* **TASK BRIEF**:
For the entries that follow, set down each one exactly and drop any pictures.

--

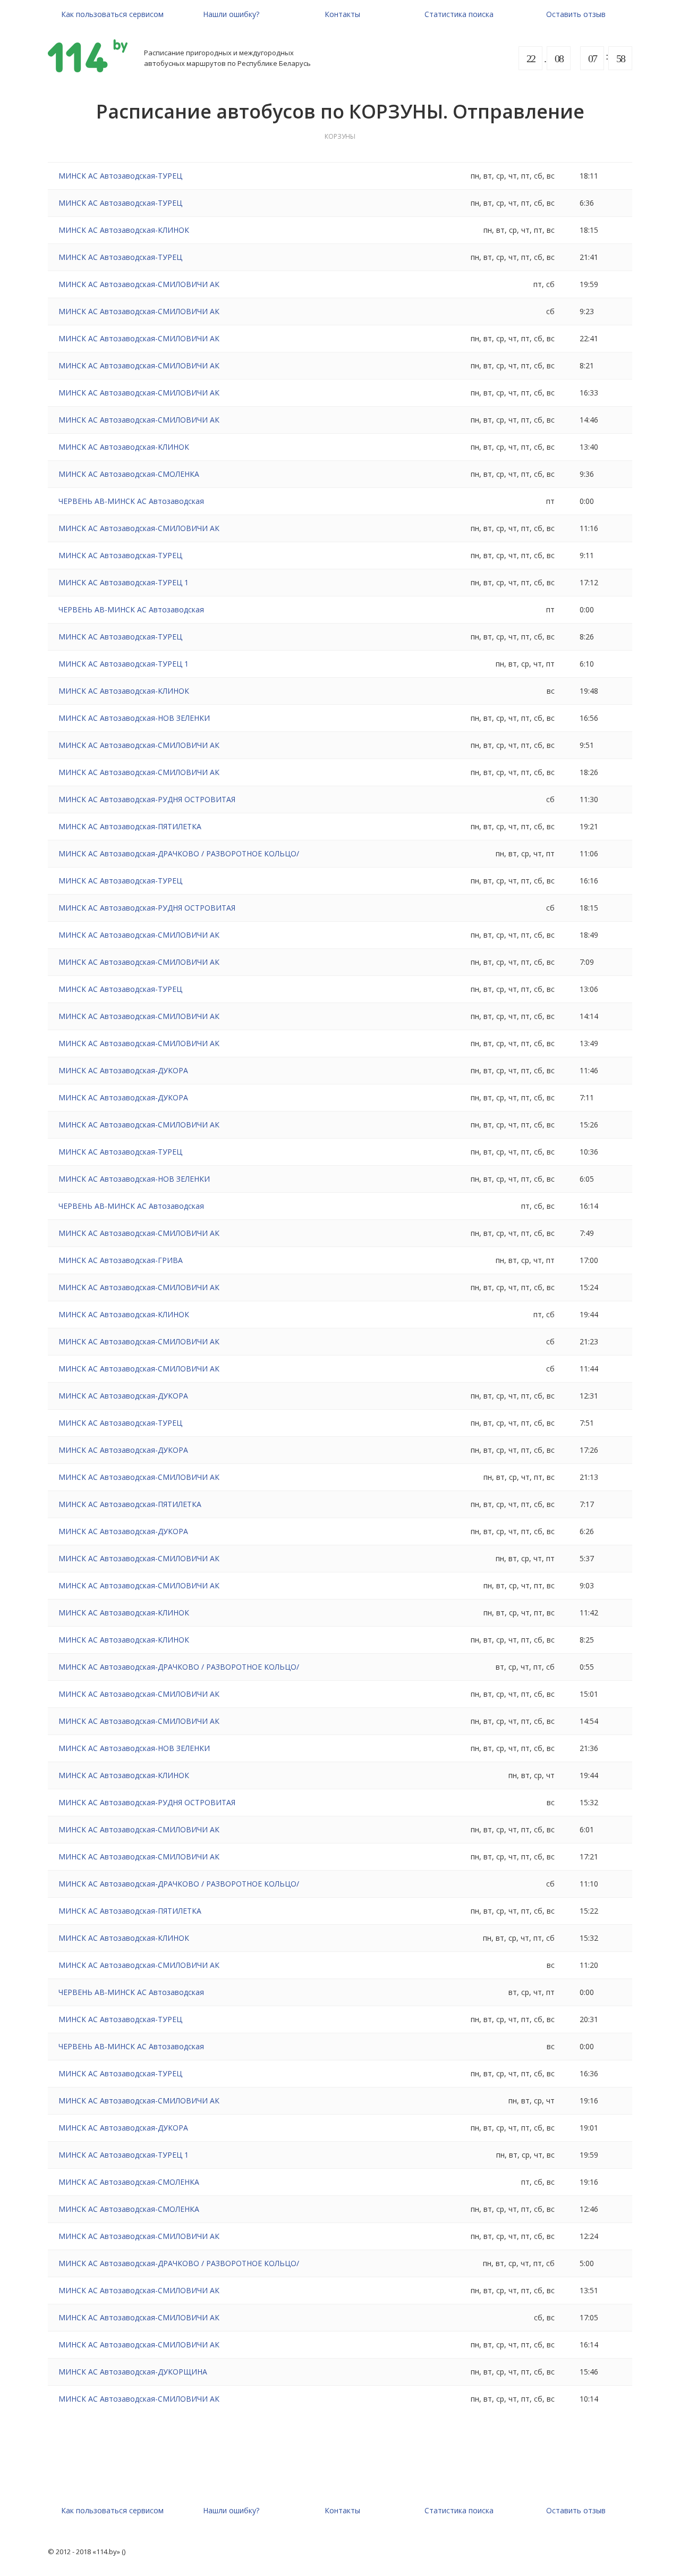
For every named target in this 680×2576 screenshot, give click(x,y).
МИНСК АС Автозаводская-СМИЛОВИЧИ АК (138, 284)
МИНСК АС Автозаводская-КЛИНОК (123, 230)
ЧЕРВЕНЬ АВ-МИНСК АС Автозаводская (131, 501)
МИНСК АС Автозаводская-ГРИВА (120, 1260)
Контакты (342, 14)
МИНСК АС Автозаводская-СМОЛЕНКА (128, 474)
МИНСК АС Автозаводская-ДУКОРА (123, 1070)
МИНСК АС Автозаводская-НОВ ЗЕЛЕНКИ (134, 718)
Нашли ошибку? (231, 14)
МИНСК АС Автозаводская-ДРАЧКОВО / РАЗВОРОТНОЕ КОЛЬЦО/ (178, 853)
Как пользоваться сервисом (112, 14)
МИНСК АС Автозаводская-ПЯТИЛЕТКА (129, 826)
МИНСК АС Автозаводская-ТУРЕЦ (120, 176)
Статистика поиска (459, 14)
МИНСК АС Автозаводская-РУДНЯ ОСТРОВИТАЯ (146, 799)
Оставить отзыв (576, 14)
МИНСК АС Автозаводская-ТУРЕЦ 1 (123, 582)
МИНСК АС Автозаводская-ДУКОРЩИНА (132, 2372)
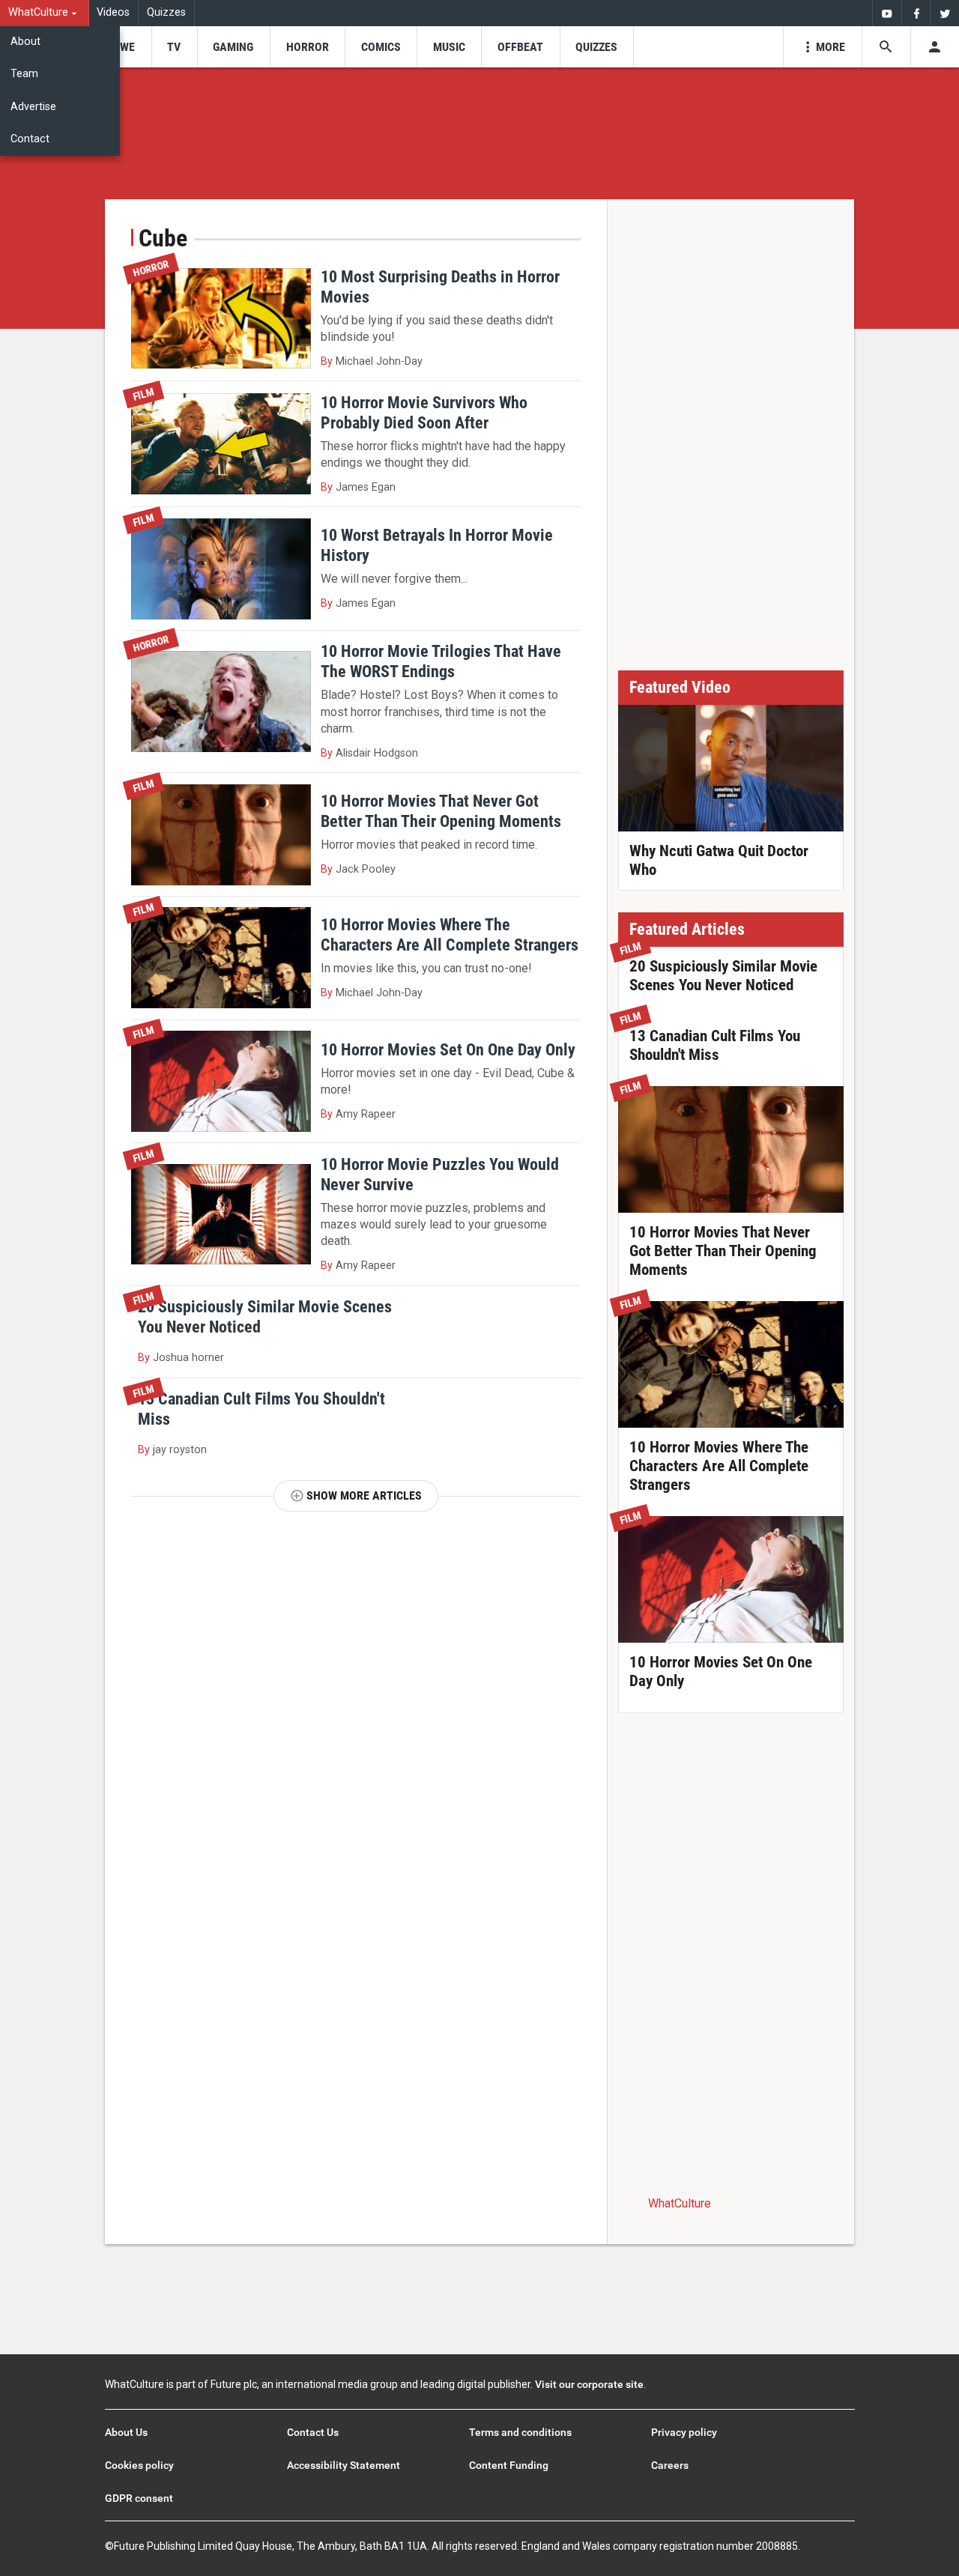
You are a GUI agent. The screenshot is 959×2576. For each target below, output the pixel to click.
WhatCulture (679, 2203)
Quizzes (166, 12)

--

* **ANSWER TO THIS PROBLEM**:
For every named target in this 680×2576 screenshot, give click(x,y).
МИНСК АС Автозаводская-СМИЛОВИЧИ АК (138, 284)
МИНСК АС Автозаводская-КЛИНОК (123, 230)
ЧЕРВЕНЬ АВ-МИНСК АС Автозаводская (131, 501)
МИНСК АС Автозаводская-ГРИВА (120, 1260)
Контакты (342, 14)
МИНСК АС Автозаводская-СМОЛЕНКА (128, 474)
МИНСК АС Автозаводская-ДУКОРА (123, 1070)
МИНСК АС Автозаводская-НОВ ЗЕЛЕНКИ (134, 718)
Нашли ошибку? (231, 14)
МИНСК АС Автозаводская-ДРАЧКОВО / РАЗВОРОТНОЕ КОЛЬЦО/ (178, 853)
Как пользоваться сервисом (112, 14)
МИНСК АС Автозаводская-ПЯТИЛЕТКА (129, 826)
МИНСК АС Автозаводская-ТУРЕЦ (120, 176)
Статистика поиска (459, 14)
МИНСК АС Автозаводская-РУДНЯ ОСТРОВИТАЯ (146, 799)
Оставить отзыв (576, 14)
МИНСК АС Автозаводская-ТУРЕЦ 1 (123, 582)
МИНСК АС Автозаводская-ДУКОРЩИНА (132, 2372)
You are a GUI agent. The screenshot is 959×2576. For each target below, output the pixel to click.
WhatCulture (679, 2203)
Quizzes (166, 12)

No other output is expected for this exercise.